| 文書本文 |
私なんかが西尾幹二先生を攻撃するときには、「西尾幹二自身が保守陣営にいて保守言論人なのは一向かまわないが、ニーチェまで保守思想家にするようなうそをつくな」という考えの延長上でぐちゃぐちゃやっているのですが、ドイツ人を肉親に持つ方であれば、彼の言行に対しては侮辱的なあしらいをしたくなる気持ちはよくわかります。
私も女性の思想家や著作者をあしざまに扱うのは好きではありませんし、女性の著作家を攻撃するときには、原則、その人がよほどの社会的強者でない限りは極力回避するよう努めているつもりです。
私が極東ブログにお邪魔するようになってからは、川口マーン恵美さんが極東ブログ上で攻撃されているのを見たことはありませんが、先生の肉親がドイツ人であるのなら、川口さんに対しても反論したい真実事実をたくさん抱えてらっしゃることと思います。でも、そうなさらない。

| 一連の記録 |
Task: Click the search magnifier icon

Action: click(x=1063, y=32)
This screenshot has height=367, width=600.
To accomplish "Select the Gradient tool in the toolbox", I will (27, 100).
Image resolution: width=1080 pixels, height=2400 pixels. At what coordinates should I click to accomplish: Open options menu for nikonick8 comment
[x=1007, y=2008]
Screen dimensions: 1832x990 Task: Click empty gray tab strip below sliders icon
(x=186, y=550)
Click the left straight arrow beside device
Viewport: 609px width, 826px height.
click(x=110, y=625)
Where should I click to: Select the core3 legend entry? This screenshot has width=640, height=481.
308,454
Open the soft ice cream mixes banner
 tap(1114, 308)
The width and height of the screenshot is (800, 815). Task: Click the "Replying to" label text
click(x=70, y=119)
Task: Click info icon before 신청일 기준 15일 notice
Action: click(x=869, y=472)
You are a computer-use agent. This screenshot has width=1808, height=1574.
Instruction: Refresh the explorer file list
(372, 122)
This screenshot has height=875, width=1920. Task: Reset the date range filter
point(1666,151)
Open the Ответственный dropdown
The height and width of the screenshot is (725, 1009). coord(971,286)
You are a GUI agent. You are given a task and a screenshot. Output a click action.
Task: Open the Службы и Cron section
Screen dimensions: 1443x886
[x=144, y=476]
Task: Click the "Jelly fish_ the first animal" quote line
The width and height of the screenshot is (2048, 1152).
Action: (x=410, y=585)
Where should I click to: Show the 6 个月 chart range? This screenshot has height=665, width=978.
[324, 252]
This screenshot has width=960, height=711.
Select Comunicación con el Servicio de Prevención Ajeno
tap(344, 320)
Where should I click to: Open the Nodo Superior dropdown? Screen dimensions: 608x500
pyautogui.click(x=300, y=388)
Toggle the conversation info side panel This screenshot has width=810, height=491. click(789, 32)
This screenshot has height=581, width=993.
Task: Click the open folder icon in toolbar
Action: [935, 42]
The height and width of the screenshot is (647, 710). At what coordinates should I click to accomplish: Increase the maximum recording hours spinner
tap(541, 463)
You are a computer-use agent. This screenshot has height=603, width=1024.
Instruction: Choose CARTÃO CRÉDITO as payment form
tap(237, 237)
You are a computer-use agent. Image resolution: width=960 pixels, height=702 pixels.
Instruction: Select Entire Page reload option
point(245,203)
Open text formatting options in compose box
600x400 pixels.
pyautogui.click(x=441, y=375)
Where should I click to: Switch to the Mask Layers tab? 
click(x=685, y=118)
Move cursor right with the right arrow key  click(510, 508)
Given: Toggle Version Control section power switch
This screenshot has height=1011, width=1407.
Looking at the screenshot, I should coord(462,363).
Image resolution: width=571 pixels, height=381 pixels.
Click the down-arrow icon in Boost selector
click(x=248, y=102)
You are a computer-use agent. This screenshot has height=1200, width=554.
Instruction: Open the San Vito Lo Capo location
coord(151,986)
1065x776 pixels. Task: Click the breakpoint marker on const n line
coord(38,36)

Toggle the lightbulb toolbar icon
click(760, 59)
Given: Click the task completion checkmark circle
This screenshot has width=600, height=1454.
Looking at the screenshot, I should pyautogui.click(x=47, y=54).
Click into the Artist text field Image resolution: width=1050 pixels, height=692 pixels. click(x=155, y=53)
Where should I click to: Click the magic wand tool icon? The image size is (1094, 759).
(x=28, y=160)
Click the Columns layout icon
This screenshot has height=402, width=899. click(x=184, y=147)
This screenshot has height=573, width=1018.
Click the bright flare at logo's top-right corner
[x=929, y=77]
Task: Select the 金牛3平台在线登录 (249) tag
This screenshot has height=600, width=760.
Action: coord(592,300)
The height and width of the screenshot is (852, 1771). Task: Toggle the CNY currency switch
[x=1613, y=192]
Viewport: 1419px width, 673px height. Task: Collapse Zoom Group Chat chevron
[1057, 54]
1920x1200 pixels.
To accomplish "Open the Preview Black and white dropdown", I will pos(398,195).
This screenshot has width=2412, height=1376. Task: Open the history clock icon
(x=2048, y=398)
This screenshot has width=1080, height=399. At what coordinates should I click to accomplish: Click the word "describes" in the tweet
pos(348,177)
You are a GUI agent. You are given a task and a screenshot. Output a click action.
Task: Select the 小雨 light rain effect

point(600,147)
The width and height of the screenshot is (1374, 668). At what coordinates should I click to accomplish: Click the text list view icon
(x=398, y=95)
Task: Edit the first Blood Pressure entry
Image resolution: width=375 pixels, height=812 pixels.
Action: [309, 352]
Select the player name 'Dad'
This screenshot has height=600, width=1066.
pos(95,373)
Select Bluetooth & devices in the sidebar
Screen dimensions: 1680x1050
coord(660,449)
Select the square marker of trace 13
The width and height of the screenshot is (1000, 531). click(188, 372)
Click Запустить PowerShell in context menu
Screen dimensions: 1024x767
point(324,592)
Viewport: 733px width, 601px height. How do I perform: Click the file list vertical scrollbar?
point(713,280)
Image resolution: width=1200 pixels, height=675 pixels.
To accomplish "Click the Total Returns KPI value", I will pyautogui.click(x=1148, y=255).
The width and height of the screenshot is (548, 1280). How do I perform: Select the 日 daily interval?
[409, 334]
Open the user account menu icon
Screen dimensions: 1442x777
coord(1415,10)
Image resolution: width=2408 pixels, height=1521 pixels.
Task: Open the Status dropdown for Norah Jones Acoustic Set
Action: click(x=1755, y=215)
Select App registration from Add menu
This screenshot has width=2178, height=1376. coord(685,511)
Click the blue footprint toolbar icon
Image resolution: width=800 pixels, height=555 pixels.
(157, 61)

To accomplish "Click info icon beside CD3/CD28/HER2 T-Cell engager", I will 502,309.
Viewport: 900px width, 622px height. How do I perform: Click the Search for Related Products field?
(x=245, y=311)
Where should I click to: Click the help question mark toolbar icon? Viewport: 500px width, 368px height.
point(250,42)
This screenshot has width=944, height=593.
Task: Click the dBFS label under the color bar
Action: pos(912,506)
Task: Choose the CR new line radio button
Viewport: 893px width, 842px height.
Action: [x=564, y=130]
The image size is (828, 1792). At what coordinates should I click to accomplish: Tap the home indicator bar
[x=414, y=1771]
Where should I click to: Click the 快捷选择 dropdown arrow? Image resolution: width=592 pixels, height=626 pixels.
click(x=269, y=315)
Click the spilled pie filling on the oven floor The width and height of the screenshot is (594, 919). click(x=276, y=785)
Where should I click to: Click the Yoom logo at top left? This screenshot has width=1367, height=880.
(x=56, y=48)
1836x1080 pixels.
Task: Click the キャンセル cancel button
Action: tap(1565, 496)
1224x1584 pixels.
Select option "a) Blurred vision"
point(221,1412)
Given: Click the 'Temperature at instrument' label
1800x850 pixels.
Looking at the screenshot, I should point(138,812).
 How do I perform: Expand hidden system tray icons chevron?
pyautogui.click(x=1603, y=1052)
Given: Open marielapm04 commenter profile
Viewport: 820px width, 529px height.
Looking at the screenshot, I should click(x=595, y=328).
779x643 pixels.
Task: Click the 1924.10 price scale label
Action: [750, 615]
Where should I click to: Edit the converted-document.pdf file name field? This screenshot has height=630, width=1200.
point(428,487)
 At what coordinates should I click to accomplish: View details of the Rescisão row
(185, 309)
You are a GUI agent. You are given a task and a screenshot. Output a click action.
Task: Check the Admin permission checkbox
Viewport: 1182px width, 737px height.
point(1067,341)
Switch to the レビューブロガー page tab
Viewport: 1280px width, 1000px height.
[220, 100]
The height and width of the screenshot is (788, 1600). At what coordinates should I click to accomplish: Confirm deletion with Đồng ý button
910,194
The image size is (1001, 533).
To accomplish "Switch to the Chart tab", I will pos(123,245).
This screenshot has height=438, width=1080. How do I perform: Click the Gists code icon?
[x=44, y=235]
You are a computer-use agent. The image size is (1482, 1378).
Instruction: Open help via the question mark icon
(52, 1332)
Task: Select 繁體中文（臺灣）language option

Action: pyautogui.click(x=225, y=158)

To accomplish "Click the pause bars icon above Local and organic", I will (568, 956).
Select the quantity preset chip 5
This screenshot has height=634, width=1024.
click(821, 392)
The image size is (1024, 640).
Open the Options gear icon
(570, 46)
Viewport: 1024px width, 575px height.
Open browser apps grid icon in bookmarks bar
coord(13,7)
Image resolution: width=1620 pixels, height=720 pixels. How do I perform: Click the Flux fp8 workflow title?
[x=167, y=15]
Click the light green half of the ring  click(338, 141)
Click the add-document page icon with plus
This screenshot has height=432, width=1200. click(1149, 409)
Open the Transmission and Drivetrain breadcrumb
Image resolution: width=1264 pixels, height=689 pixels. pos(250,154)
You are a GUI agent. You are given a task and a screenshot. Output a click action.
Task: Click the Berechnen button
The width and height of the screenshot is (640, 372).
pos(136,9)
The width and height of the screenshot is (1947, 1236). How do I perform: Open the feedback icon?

| 依頼文 1 |
西尾幹二についての文章に基づいて、次の問いに答えよ。
(a) 筆者が「うそをつくな」と言うのは、西尾幹二が誰まで保守思想家にすることに対してか。
(b) 女性の著作家を攻撃することについて、筆者はどのような場合を除いて極力回避するよう努めていると述べているか。
(c) 極東ブログ上で攻撃されているのを筆者が見たことがないと書いている人物は誰か。
| 依頼文 2 |
西尾幹二についての文章のうち、「私なんかが西尾幹二先生を攻撃」で始まり「るよう努めているつもりです。」で終わる部分を、一字一句そのまま書き写してください。
| 依頼文 3 |
西尾幹二についての文章を、示されている最後の文の次から書き継げ。

| 解答例 1 |
(a) ニーチェ
(b) その人がよほどの社会的強者である場合
(c) 川口マーン恵美さん

| 解答例 2 |
私なんかが西尾幹二先生を攻撃するときには、「西尾幹二自身が保守陣営にいて保守言論人なのは一向かまわないが、ニーチェまで保守思想家にするようなうそをつくな」という考えの延長上でぐちゃぐちゃやっているのですが、ドイツ人を肉親に持つ方であれば、彼の言行に対しては侮辱的なあしらいをしたくなる気持ちはよくわかります。
私も女性の思想家や著作者をあしざまに扱うのは好きではありませんし、女性の著作家を攻撃するときには、原則、その人がよほどの社会的強者でない限りは極力回避するよう努めているつもりです。

| 解答例 3 |
西尾先生に限らず、日本の人文科学者にはなぜこういう人が多いのかと、フランス文学の専門家の竹本忠雄先生の本をめくってもそうおもいます。ほんとうに、現在の竹本先生は、ただの基地外にしか思えません。
わたしなんかは、現時点ではどうにもならないから、南北朝鮮の問題をあまり深刻に考えすぎずに、朝鮮半島をより正しく理解するためにも日本人も韓国語を学習するように努力すべきだ、と第三者的な意見を吐いてしまうのだけれど、ドイツ系の人だと、もっと核心に迫る考えをもてるのかもしれません。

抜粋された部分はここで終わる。